» **任务要求**:
1. 根据这篇不同路径题解回答下列问题:
(a) 网格中的障碍物和空位置分别用什么数字表示?
(b) m 和 n 的值最大不超过多少?
(c) 示例 1 中从左上角到右下角一共有几条不同的路径?
2. 用两句话概括这篇不同路径题解。
3. 请把这篇不同路径题解从“如果数组原来是0,那么就用公”到“col = len(obstacleGrid[0])”的部分(首尾都包括在内)重写一遍,并将其中的“数组”换成“列表”。

» **所给文段**:
************

152 - 63 不同路径2

题目

一个机器人位于一个 m x n 网格的左上角 (起始点在下图中标记为“Start” )。

机器人每次只能向下或者向右移动一步。机器人试图达到网格的右下角(在下图中标记为“Finish”)。

现在考虑网格中有障碍物。那么从左上角到右下角将会有多少条不同的路径?

img

网格中的障碍物和空位置分别用 1 和 0 来表示。

说明:m 和 n 的值均不超过 100。

示例 1:

输入: [ [0,0,0], [0,1,0], [0,0,0] ] 输出: 2 解释: 3x3 网格的正中间有一个障碍物。 从左上角到右下角一共有 2 条不同的路径:

  1. 向右 -> 向右 -> 向下 -> 向下

  2. 向下 -> 向下 -> 向右 -> 向右

解答

动态规划的推导公式是一样的,当前路径数量=上面格子路径数量+左边格子路径数量。两条初始边都是1。

如果数组原来是0,那么就用公式,如果是1,那么就把它变成0,因为没有路可以到那里。

class Solution:
    def uniquePathsWithObstacles(self, obstacleGrid: List[List[int]]) -> int:
        if not obstacleGrid or obstacleGrid[0][0] == 1:
            return 0
        row = len(obstacleGrid)
        col = len(obstacleGrid[0])
        obstacleGrid[0][0] = 1
        for i in range(1, col):
            if obstacleGrid[0][i] == 1:
                obstacleGrid[0][i] = 0
            else:
                obstacleGrid[0][i] = obstacleGrid[0][i-1]
        for i in range(1, row):
            if obstacleGrid[i][0] == 1:
                obstacleGrid[i][0] = 0
            else:
                obstacleGrid[i][0] = obstacleGrid[i-1][0]

        for i in range(1, row):
            for j in range(1, col):
                if obstacleGrid[i][j] == 0:
                    obstacleGrid[i][j] = obstacleGrid[i-1][j] + \
                        obstacleGrid[i][j-1]
                else:
                    obstacleGrid[i][j] = 0
        return obstacleGrid[-1][-1]

Runtime: 40 ms, faster than 98.50% of Python3 online submissions for Unique Paths II.

Memory Usage: 12.7 MB, less than 100.00% of Python3 online submissions for Unique Paths II.

************

» **数据部分**:

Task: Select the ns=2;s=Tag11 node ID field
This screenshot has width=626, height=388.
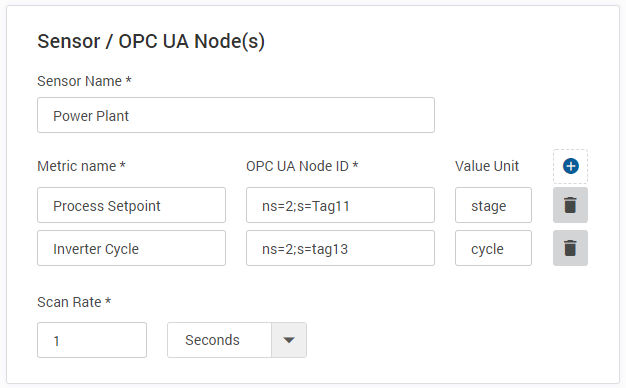Action: (340, 205)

************

» **各题答案**:
1.
(a) 障碍物用 1 表示,空位置用 0 表示。
(b) 不超过 100。
(c) 2 条。

2. 这篇题解讨论的问题是:机器人位于有障碍物的 m x n 网格左上角,每次只能向下或向右移动一步,问到达右下角共有多少条不同的路径。解法采用动态规划,当前格子的路径数量等于上面格子与左边格子的路径数量之和;原本为 1 的障碍格则改为 0,因为没有路可以到那里。

3.
如果列表原来是0,那么就用公式,如果是1,那么就把它变成0,因为没有路可以到那里。

class Solution:
    def uniquePathsWithObstacles(self, obstacleGrid: List[List[int]]) -> int:
        if not obstacleGrid or obstacleGrid[0][0] == 1:
            return 0
        row = len(obstacleGrid)
        col = len(obstacleGrid[0])